> What you are asked to do: The required result is an exact copy of the lines from the one containing "Hill Street Grocer Devonport (43, 1583)" to the last line of the records, both ends included, without pictures.

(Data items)
= = =

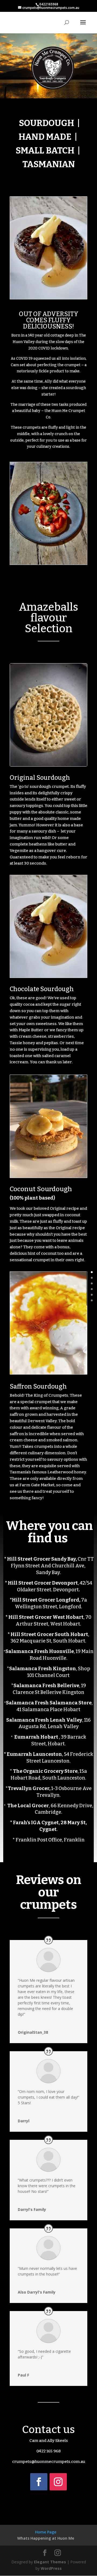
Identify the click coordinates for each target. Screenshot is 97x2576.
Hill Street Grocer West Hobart (46, 1617)
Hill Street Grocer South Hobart (49, 1634)
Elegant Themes (50, 2561)
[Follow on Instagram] (58, 2481)
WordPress (51, 2568)
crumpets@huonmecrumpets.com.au (48, 2461)
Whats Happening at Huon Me (45, 2538)
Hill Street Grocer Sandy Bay (41, 1559)
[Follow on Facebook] (38, 2481)
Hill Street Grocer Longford (45, 1600)
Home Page (45, 2532)
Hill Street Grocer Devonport (43, 1583)
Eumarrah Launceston (34, 1754)
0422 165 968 (48, 2451)
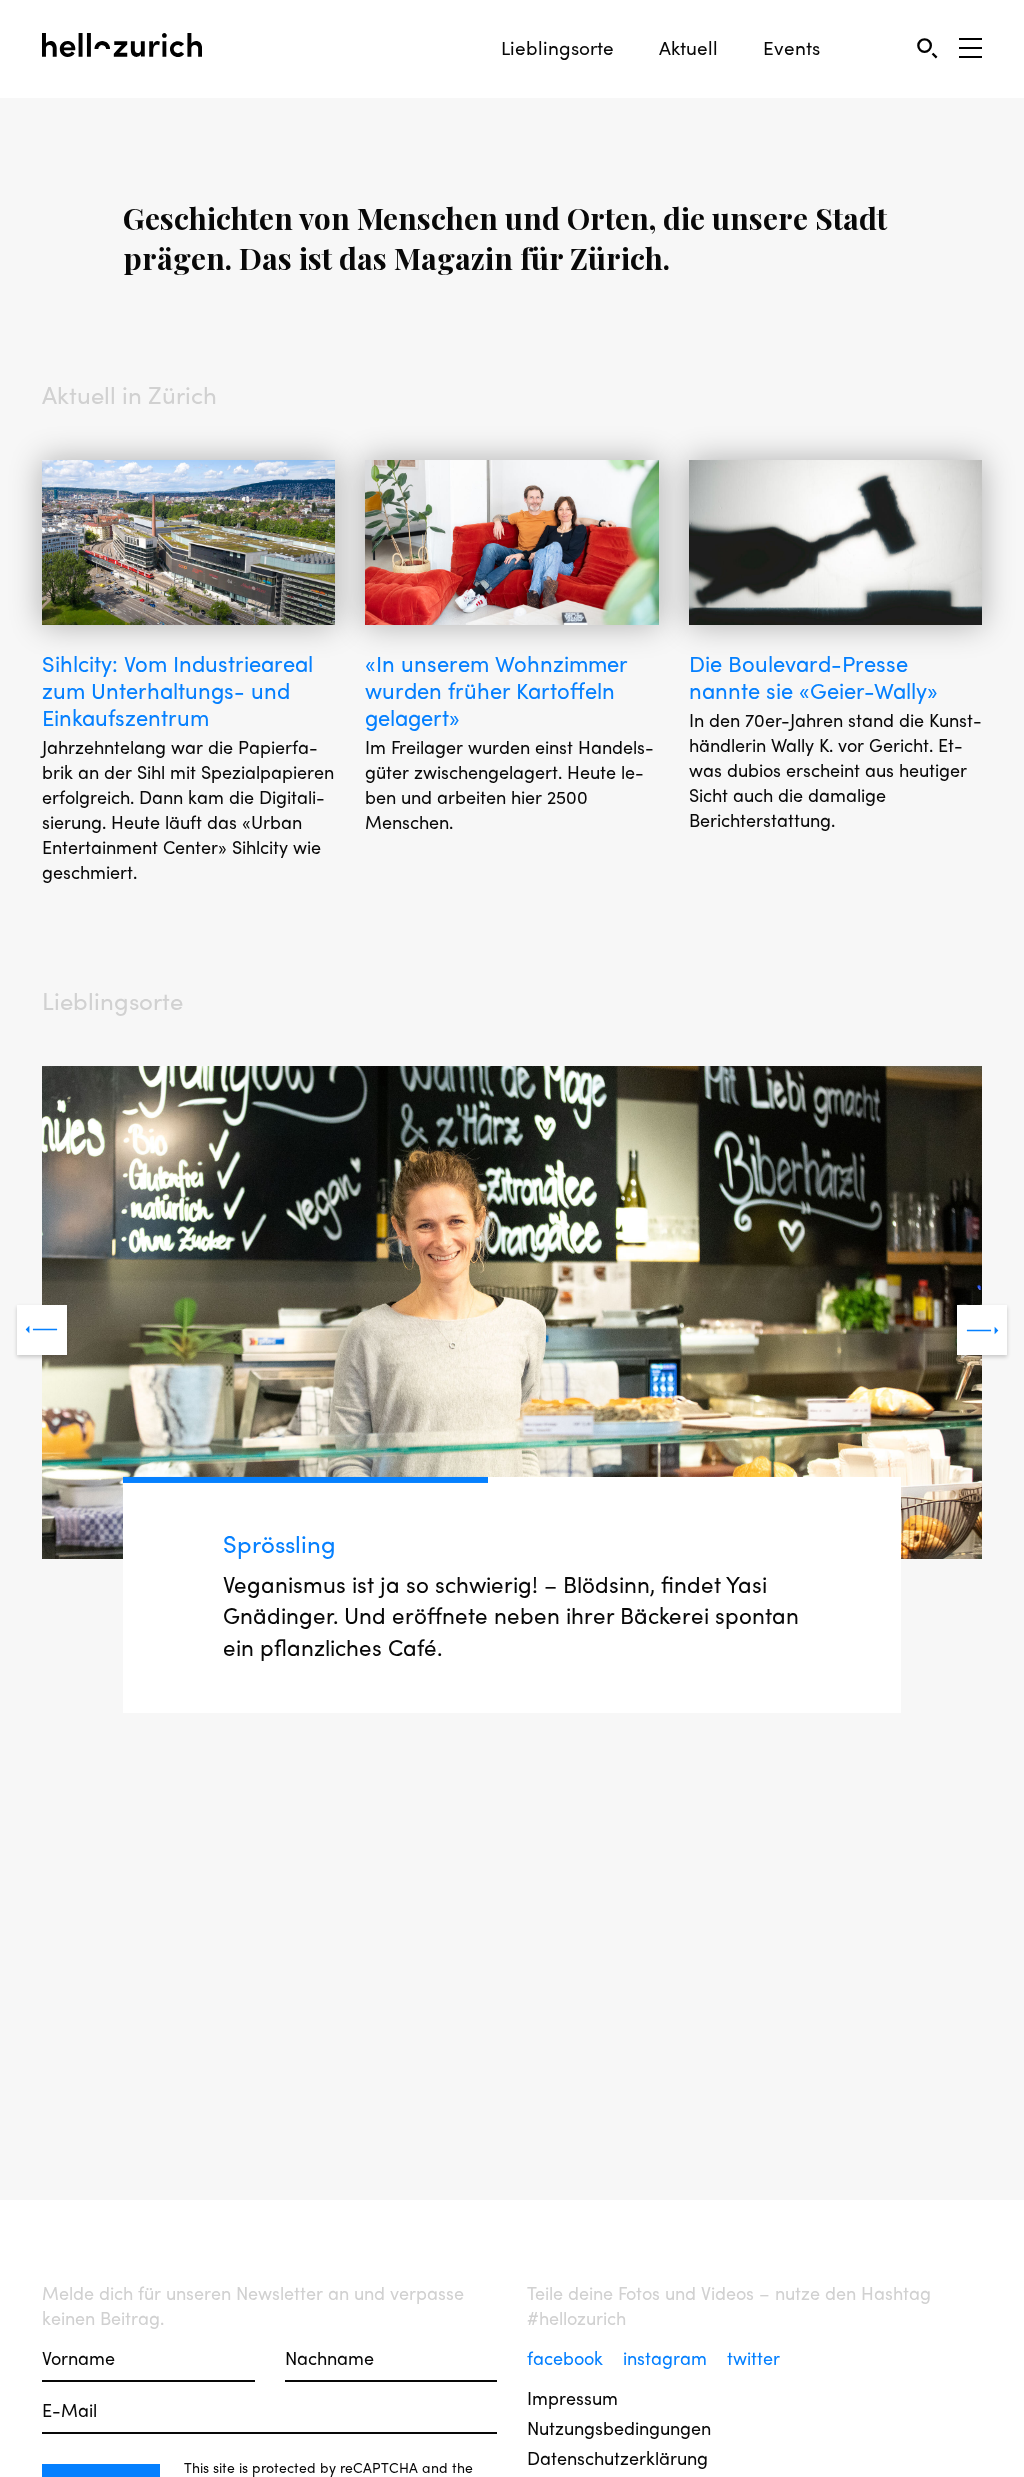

= = =

> Response box:
Hill Street Grocer Devonport (43, 1583)
Eumarrah Launceston (34, 1754)
0422 165 968 (48, 2451)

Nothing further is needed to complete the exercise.